Goal of the exercise
Using the data below, return every line that holds the word "agent".

Provided material
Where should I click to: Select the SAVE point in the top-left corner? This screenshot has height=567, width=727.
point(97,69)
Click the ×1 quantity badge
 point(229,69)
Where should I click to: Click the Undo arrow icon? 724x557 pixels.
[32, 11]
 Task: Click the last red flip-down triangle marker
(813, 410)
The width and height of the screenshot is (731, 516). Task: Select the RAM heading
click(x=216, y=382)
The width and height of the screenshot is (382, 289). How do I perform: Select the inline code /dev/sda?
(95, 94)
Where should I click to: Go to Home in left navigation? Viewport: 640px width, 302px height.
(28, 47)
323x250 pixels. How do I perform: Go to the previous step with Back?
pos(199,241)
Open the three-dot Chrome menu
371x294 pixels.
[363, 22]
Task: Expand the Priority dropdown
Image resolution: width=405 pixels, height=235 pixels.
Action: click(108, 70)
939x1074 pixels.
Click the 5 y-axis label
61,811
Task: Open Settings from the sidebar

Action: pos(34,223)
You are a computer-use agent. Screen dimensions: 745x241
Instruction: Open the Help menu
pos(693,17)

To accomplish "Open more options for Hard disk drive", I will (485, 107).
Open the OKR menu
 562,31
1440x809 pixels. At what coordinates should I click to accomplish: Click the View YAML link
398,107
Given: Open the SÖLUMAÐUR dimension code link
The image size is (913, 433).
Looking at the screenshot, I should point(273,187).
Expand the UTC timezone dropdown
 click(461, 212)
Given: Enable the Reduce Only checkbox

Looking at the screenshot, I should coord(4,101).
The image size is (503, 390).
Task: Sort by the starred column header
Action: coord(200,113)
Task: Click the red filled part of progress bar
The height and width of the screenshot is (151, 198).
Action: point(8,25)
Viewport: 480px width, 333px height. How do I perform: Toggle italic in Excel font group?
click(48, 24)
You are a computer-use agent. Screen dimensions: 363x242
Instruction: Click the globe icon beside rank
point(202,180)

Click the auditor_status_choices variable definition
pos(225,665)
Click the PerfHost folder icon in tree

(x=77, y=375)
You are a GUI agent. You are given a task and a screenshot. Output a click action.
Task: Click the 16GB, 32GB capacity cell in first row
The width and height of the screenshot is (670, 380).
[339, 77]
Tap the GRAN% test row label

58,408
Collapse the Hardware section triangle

Task solution
You are a computer-use agent. Screen dimensions: 745x241
You are a computer-use agent. Screen dimensions: 363x242
You are a GUI agent. You are given a task and a screenshot. Output a click action.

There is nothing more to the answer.